What to Do Now to Handle PhD stress and Postdoc Stress
- Keep calm and carry on.
- Ask for technical help. Often, a new perspective is very useful when you feel stuck.
- Ask for emotional support. Talk to your friends. Find a support group. Most universities provide psychological services for students. They are free and there for you to use, so take advantage!
- Discuss your concerns with your supervisor and colleagues, but remember that sometimes there is no easy solution.
- Learn to set boundaries. If there is too much work put on your shoulders, unrealistic expectations, and people request too much of your time or energy, you are allowed to set boundaries and say “No.” Stay firm but friendly; most people will respect your time and energy more.
- Limit complaining and whining because complaining tracks you down emotionally. Keep a positive spirit to stay motivated and energetic.
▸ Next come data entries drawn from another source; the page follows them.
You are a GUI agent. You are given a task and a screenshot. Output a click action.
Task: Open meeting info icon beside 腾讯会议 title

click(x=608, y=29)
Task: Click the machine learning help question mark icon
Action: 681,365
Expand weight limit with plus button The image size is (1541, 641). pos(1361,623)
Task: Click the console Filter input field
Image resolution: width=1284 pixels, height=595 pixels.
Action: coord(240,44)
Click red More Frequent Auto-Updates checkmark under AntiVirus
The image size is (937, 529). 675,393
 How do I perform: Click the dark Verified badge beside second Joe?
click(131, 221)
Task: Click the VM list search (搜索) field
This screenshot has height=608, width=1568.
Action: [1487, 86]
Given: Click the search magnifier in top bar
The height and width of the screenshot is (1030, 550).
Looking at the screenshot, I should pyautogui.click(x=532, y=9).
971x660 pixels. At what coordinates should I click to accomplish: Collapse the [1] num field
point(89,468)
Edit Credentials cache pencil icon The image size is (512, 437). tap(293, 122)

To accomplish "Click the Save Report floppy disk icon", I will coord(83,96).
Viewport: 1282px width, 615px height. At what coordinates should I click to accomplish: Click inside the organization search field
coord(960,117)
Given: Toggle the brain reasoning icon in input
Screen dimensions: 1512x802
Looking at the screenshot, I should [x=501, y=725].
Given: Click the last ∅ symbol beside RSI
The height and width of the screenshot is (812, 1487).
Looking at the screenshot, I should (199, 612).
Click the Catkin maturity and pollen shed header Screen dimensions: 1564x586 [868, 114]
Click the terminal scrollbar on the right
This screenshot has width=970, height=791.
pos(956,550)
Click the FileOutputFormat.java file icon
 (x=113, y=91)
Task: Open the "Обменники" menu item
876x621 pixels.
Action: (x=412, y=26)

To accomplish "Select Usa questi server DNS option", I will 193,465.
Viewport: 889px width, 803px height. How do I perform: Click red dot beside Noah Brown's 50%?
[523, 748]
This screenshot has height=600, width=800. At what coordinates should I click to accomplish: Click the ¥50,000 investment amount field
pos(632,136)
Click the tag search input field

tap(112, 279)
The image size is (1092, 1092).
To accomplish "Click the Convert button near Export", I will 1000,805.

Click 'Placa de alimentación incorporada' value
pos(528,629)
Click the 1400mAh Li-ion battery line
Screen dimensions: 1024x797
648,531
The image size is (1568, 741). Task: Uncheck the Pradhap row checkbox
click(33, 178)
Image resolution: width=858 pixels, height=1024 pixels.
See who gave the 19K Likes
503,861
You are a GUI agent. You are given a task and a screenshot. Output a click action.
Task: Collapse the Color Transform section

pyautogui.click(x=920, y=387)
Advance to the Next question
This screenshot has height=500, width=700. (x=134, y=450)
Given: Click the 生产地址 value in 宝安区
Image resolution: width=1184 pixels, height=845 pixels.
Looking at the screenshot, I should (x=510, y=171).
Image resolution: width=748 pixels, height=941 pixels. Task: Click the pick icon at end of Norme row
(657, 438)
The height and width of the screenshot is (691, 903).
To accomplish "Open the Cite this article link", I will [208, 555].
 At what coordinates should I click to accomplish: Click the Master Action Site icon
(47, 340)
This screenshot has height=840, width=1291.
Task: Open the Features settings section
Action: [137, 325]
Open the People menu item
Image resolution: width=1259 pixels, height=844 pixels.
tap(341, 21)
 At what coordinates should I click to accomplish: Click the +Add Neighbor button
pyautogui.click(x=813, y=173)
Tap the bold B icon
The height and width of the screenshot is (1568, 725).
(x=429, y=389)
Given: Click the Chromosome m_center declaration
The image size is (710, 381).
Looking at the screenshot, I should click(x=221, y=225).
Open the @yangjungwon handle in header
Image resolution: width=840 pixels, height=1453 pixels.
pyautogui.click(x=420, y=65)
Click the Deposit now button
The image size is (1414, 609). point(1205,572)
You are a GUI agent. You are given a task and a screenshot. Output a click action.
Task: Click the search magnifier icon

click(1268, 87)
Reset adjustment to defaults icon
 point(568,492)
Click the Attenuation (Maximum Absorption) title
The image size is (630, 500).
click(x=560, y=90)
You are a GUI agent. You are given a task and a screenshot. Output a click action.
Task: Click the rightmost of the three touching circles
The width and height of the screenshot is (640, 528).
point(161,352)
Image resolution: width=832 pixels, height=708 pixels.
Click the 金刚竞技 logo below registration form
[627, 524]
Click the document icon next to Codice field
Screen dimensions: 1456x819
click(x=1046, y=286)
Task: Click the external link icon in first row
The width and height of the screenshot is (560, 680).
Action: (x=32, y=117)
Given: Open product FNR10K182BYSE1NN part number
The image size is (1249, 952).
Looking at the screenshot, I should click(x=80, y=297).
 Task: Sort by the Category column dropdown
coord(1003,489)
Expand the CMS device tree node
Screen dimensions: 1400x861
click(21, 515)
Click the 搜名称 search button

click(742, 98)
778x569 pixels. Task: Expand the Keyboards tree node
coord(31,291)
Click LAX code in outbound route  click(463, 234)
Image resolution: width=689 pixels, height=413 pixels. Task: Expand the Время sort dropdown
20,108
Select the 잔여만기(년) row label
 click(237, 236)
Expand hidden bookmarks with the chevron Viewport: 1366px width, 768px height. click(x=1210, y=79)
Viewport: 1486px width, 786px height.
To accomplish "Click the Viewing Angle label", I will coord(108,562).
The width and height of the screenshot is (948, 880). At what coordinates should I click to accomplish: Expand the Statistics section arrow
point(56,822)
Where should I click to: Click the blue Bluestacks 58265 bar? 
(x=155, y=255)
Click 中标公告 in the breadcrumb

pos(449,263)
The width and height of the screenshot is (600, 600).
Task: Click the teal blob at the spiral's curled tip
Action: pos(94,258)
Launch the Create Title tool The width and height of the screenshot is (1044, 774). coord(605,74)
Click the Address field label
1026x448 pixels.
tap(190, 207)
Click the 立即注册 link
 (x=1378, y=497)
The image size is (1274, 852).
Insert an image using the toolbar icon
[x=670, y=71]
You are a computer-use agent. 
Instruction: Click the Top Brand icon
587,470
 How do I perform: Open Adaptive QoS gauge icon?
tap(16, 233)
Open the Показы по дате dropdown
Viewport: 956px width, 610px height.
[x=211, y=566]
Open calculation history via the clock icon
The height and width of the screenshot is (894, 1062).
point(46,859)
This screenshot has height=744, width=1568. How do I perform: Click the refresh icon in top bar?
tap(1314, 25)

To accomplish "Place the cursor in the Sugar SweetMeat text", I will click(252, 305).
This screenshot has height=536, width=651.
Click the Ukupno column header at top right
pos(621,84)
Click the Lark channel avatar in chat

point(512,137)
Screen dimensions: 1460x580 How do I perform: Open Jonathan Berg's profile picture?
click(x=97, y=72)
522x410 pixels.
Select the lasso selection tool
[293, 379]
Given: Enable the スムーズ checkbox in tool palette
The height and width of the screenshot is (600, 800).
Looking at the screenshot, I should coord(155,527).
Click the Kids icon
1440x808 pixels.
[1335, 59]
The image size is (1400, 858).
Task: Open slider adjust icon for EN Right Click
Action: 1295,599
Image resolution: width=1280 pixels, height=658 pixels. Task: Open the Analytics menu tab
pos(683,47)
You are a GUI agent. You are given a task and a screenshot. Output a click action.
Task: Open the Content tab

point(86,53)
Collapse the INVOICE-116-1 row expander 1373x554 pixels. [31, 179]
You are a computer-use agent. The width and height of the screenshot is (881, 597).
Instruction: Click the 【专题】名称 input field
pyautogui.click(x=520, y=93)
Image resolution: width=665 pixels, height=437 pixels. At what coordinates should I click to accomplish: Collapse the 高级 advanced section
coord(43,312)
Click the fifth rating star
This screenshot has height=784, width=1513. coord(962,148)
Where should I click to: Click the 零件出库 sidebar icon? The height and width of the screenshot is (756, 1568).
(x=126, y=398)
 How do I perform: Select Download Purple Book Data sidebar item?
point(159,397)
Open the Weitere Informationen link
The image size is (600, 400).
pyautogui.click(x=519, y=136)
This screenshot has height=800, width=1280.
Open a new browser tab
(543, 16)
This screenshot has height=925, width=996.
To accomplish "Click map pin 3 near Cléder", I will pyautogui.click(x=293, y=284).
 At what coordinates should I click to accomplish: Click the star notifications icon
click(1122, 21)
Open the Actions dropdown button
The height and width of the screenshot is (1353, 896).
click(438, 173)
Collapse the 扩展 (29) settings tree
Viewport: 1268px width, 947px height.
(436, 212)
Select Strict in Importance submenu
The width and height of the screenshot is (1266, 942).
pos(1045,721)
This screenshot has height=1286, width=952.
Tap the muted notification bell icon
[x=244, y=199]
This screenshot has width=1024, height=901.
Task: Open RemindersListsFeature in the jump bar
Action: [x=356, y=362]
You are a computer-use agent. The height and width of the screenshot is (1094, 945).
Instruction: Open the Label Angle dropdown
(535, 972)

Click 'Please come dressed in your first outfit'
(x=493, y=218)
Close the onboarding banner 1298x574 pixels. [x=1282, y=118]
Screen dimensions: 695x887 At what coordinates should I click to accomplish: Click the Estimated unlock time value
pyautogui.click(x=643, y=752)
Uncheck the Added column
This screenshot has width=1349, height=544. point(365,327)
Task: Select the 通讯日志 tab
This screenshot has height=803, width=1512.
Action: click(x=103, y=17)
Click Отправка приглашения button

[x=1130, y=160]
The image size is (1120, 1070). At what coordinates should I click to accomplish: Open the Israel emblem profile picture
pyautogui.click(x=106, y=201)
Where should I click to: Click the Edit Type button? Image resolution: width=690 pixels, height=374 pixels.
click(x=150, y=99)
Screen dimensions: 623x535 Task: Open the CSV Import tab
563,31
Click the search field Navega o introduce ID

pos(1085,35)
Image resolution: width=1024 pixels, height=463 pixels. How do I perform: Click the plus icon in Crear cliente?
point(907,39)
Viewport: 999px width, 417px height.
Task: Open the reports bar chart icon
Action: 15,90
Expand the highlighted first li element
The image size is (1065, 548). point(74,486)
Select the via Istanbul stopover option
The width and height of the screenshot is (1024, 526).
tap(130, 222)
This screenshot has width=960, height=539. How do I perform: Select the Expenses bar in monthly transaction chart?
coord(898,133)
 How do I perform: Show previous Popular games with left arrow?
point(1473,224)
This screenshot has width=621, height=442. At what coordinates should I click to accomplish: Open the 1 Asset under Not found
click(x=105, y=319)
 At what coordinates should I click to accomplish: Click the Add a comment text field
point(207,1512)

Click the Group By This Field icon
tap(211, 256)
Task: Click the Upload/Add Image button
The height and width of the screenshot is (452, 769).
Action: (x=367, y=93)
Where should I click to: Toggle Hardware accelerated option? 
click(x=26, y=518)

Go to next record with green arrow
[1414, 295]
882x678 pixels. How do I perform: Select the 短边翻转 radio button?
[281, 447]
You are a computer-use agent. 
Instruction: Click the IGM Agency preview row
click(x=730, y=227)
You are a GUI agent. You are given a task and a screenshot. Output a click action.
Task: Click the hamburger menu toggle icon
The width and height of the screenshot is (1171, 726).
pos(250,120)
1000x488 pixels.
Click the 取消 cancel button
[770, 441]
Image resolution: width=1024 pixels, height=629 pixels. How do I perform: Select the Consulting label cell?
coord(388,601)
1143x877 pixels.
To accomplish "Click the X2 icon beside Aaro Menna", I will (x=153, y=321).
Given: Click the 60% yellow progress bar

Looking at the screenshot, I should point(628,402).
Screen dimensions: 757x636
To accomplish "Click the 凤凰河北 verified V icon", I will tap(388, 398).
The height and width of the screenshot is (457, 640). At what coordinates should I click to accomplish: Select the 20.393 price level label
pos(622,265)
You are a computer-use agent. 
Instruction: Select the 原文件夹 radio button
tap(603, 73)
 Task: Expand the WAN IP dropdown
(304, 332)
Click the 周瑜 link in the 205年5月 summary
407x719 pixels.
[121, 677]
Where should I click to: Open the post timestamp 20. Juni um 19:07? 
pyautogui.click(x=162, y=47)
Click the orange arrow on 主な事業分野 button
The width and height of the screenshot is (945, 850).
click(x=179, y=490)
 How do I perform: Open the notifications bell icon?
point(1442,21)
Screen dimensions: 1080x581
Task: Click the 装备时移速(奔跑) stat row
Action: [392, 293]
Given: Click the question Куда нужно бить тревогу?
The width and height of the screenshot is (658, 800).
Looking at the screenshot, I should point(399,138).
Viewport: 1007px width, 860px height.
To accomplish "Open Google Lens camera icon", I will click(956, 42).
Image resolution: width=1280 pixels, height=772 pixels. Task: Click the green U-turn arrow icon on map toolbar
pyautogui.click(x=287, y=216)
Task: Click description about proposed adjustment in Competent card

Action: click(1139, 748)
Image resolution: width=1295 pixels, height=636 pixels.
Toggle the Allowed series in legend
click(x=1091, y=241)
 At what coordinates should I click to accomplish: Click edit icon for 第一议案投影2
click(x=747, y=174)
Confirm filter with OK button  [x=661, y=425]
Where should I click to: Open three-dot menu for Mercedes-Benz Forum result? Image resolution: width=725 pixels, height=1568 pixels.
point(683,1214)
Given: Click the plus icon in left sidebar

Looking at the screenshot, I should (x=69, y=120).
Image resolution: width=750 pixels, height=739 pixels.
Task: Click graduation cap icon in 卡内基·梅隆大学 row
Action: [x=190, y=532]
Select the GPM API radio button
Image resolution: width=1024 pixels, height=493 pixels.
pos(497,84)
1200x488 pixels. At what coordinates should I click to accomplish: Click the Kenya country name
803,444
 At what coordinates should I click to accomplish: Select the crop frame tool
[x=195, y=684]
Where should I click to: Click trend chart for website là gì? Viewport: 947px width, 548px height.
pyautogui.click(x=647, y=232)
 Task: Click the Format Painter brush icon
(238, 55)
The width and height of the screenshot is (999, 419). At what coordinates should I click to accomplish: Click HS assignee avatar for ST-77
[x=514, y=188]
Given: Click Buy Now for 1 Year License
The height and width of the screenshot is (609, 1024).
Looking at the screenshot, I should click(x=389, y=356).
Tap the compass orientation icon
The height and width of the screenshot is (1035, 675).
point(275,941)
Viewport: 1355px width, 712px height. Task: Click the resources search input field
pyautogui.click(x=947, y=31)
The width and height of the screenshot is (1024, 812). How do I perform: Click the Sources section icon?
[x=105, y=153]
Your colleagues will appreciate it as well.
- Do not tell everybody a “victim story” because this enforces your frustration.
- Be aware that the work is never “done,” and the project could go on forever, but you have to wrap up sooner or later to publish your paper and/or finish your thesis.
- Reduce or eliminate social media, alcohol (or other drugs), and bad food, which may reduce your cognitive performance and your general fitness.
- Engage in physical exercise. Make time to activate your body and mind and to release tension.
- Take time off! Do not work day and night. Give yourself enough time to take care of your well-being by engaging in social activities.
- Get informed and prepare for your life after your PhD or postdoc.
If you are in “The Dip” right now, I wish you strength and good results!
Frequently Asked Questions (FAQ)
Q: How do you manage stress during a short, two-year postdoctoral research project?
A: Focus on getting publishable results. Do not focus on a big multiyear project. Create a manageable to-do list, take regular breaks, and maintain open communication with coworkers and supervisors. Regular physical activity and good sleep habits can also help. Remember, going through emotional phases during your project is perfectly normal.
Q: How do I manage my relationship with my coworkers in a tense research environment?
A: Open communication, empathy, and a willingness to give and receive feedback are crucial. However, if others misbehave, discuss it first with trustworthy persons not part of the group. Develop a good strategy to address this behavior with your supervisor to avoid your complaint being seen as competitive behavior.
Q: How does the overall environment affect my mental wellness during my PhD or postdoctoral period?
A: The environment, particularly if it’s ‘toxic,’ can significantly affect your sanity. Harassment, constant pressure, and a lack of support can result in significant stress. Do not hesitate to seek help if you notice a degradation in your mental health.
Q: How important is it to persist through difficult phases of my PhD or postdoc?
A: It is hugely important to persist. A research project is always an emotional rollercoaster, with high highs and low lows. Persistence helps you overcome obstacles and builds resilience for future challenges.
Q: How do I handle feeling like ‘I cannot even do this anymore’ during my PhD or postdoc?
A: If you constantly feel like ‘I cannot even do this anymore,’ it may be a sign of burnout. Talking to a therapist, taking time for self-care, or discussing your workload with your supervisor can be constructive steps forward.